INFORMATION GIVEN:
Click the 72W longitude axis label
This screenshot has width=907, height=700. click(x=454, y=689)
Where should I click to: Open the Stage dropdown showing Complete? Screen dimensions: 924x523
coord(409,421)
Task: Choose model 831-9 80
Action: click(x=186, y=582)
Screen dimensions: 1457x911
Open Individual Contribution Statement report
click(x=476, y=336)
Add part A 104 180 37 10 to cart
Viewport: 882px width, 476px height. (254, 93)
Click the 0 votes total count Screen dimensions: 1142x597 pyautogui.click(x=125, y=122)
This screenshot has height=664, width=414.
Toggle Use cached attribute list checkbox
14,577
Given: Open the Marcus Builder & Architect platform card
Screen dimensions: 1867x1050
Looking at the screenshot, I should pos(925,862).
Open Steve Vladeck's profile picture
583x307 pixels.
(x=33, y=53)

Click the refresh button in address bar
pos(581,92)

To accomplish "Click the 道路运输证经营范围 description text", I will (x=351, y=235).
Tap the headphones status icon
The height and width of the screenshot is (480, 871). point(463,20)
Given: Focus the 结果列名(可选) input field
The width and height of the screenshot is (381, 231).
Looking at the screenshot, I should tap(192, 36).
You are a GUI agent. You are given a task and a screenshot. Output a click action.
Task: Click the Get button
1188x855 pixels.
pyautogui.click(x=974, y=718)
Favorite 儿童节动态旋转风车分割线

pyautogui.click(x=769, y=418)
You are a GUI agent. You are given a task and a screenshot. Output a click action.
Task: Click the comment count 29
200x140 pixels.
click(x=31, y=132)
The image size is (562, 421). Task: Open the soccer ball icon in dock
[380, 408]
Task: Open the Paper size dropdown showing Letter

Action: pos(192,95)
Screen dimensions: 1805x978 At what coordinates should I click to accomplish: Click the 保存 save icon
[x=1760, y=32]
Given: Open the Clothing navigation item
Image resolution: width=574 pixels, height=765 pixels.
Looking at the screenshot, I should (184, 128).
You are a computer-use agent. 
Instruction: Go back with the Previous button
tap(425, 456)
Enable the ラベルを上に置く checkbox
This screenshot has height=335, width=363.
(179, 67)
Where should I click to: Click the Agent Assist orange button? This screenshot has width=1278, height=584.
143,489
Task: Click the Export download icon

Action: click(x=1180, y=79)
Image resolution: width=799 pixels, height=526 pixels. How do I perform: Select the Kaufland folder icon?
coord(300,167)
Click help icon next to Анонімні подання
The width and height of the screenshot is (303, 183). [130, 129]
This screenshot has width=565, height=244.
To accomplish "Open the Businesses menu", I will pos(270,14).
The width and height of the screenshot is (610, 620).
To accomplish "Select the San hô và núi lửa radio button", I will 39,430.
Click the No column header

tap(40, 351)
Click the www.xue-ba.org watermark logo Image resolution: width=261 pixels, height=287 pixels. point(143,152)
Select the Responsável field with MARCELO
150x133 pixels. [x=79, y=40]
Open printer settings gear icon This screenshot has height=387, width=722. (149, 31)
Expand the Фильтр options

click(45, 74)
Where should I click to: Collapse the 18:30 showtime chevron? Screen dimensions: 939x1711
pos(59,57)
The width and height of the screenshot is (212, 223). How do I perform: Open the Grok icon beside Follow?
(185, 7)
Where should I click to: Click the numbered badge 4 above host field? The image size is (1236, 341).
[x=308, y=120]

PROBLEM REQUIREMENTS:
Task for the records above: copy every line in which the word "count" occurs.

SOLUTION TO THE EXERCISE:
Click the 0 votes total count Screen dimensions: 1142x597 pyautogui.click(x=125, y=122)
Task: Click the comment count 29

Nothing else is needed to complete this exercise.